Но всё приедается со временем и приходит желание уединиться, прям как тот писатель. Уехать куда-то и насладиться летним солнышком, рыбалкой посреди озера, щебетанием птиц, а не в очередной раз копошиться в масле или бумажонках. Не думать о планах, а просто созерцать медленно идущую жизнь вокруг. Оля этим наслаждалась, но Тоня того не очень понимала.
— Оля-я, скукотища-а-а, — утомившись, она лежала, поднявши руку куда-то вверх и чертя в небе круги.
— И чего, станцевать для тебя? Я не умею.
— А ты расскажи что-нибудь!
— Например?
— Ну вот, а ты в деревне бывала? Я вот только один раз, да и у каких-то дальних родственников.
— Да. Бывала. Часто туда ездила.
— Часто, потому что нравилось или потому что заставляли?
— Первое. Я к бабушке с дедушкой ездила.
— Клёво. А я ничего с моей поездки не помню.
— Оно и не удивительно.
— На что это ты намекаешь?
— На то, что ты неугомонная.
— А из тебя слова вытягивать приходиться, — Тоня лукаво улыбнулась, — Мы стоим друг друга.
— Не поспоришь. Ладно, расскажу что-нибудь. Деревня — место, скажу так, специфическое. Вот некоторым она не нравится, другим в сердце западает, главное, что равнодушным никто не уезжает. Там, привыкнув, и встаётся легче, и все жилистее по виду, и девочки сильно краше казались. И ходячих энциклопедий было не найти, все простые такие, влюбчивые, в смысле, вообще ко всем вещам, романтичнее, что ли. В авантюры меня часто звали, а я отказывалась. По-другому в деревне взрослеют — это точно.
— А природа какая там?
— Ты голову высунь повыше и увидишь.
— Не хочу! Я вот лежу и тебя слушаю — мне нравится.
— Я теперь ещё и сказочник для тебя?
— Ну, — Тоня повернулась к Оле и сказала протяжно, — Пожалуйста.

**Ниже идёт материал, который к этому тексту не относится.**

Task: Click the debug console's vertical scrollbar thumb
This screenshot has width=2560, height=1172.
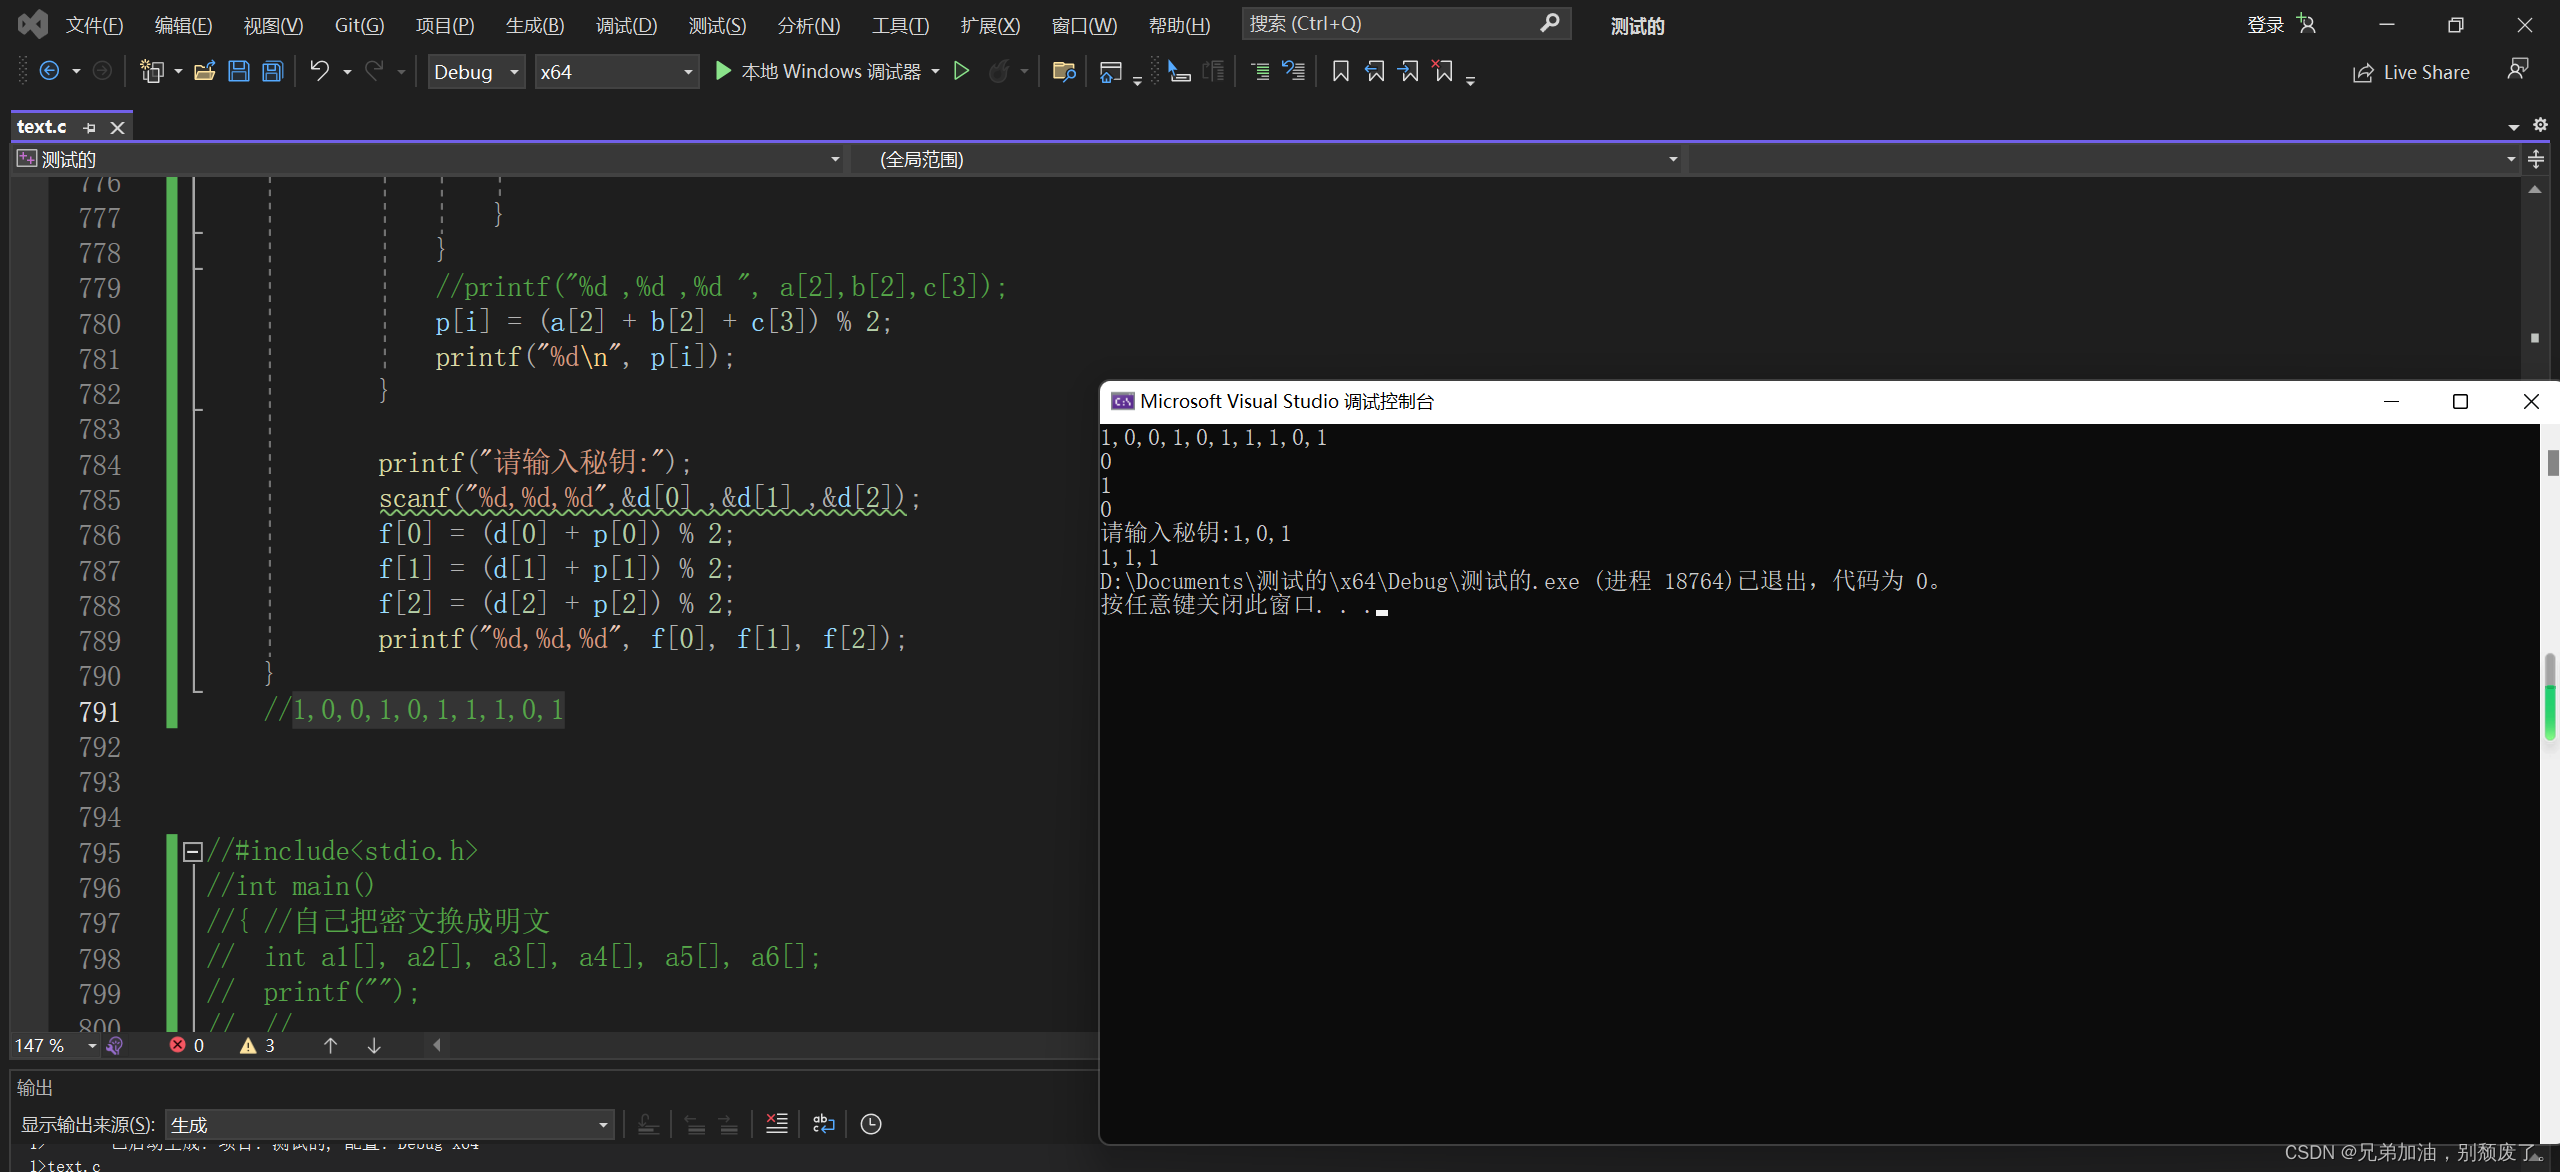Action: 2553,463
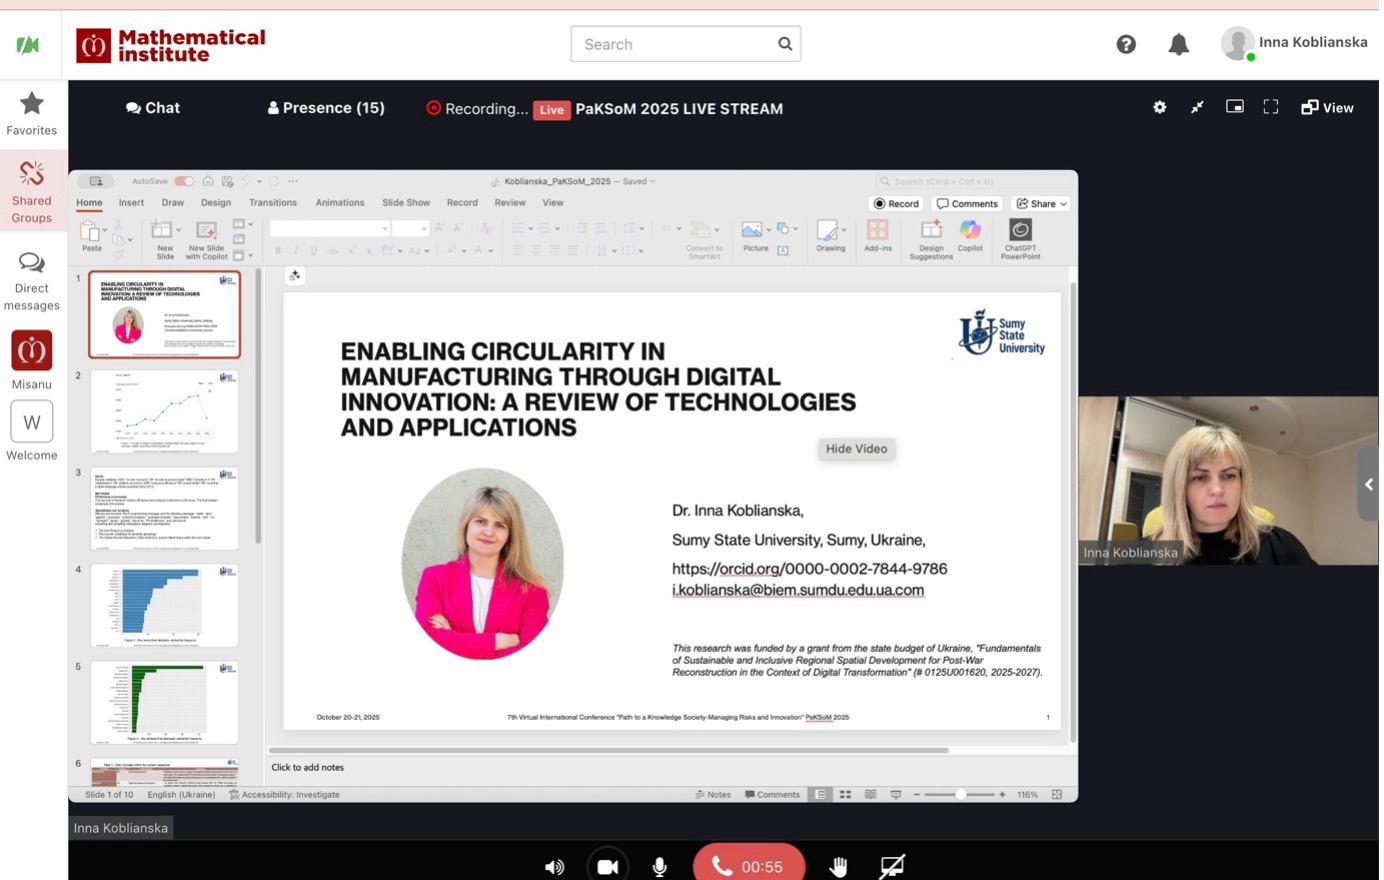Toggle the camera on or off
The height and width of the screenshot is (880, 1384).
607,866

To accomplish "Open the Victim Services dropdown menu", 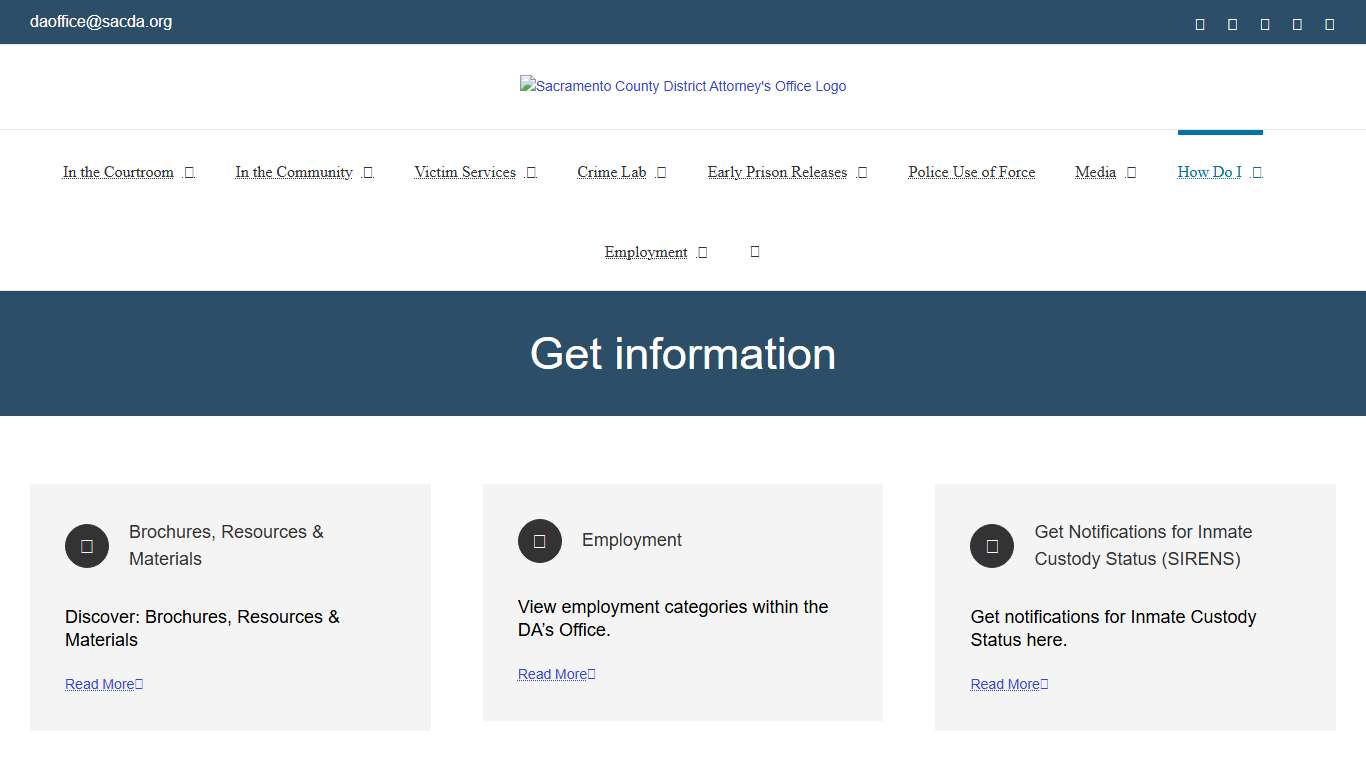I will point(475,172).
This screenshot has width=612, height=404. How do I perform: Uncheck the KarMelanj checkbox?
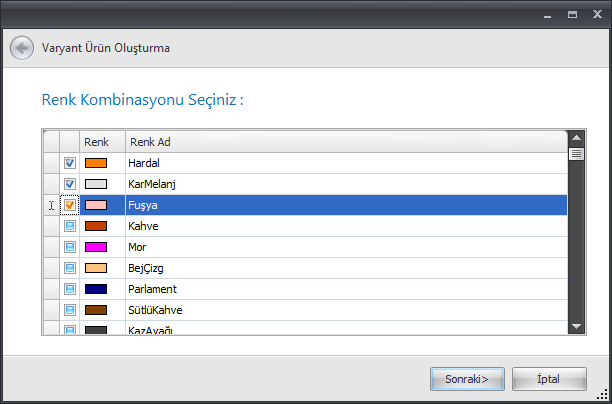(70, 184)
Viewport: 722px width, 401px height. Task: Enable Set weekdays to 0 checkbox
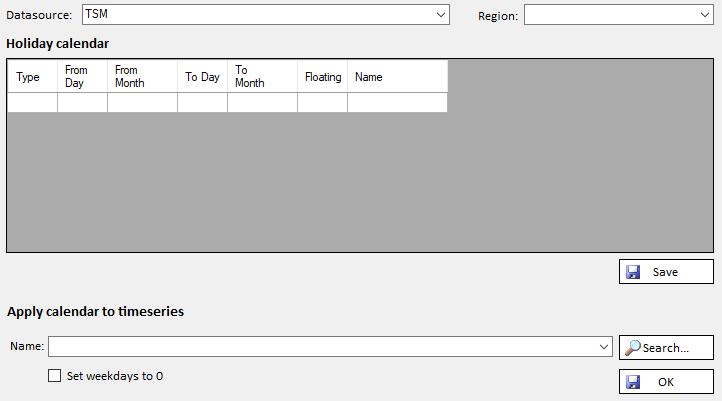(x=55, y=377)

— Ой, так уж и быть, может, сама вспомню чего-нибудь. Природа, значит… Красиво было. С криком петуха встаёшь и идёшь заспанную морду лица умывать. Дедушка уходил к колхоз работать сразу почти, бабушка по хозяйству, как она говорила, хлопотала. Соловьи поют, воробьи в ветвях смородины чирикают. Листочки у неё такие наливные и яркие были, как яблоки спелые. Если дождь скоро, то над кронами деревьев истребителями носиться ласточки начинали. Сомы на илистом дне побулькивают, туда-сюда щуки зубастые снуют. Коровы пятнистые, жирнючие мычат на всю улицу, и хряки наглые хрюкали так, будто старпом какой-нибудь на корабле заливался смехом. А посреди широкого поля пшеничного, до горизонта простиралось, будто только ты есть и небо — высокое-высокое, ни облачка и солнце голову напекает очень сильно, стоял одним одиноким трактор. Сломанный. Без ковша, двигателя нет, стёкол тоже. Только рычаги и стальной корпус. И на этом самом тракторе мальчишки всегда играли. Помню, одному всыпали ремнём, за то, что тот красную и зелёную краски из амбара слямзил у дедушки. Потом мальчики обшили, если так сказать можно, трактор этот фанерой, швабру, как пушку налепили. Разукрасили его и огромную красную звезду на башне нарисовали, по трафарету. Ровная была и строгая. А сами потом рябиной от других ребят отстреливались. А вот меня пустили, потому что я девочка, наверное. Другим совершенно неинтересно было, а я одна такая. Я на крышу забралась, и дух прям захватило, понимаешь! Вокруг золотая гладь, надо мной большой слепящий шар и чистый небосвод, а подо мной, пускай и воображаемый, а танк! И всё-таки грустно стало очень скоро, потому что мальчики веселились, а мне не с кем было такой красотой поделиться, не понимали они меня, но я не обижалась.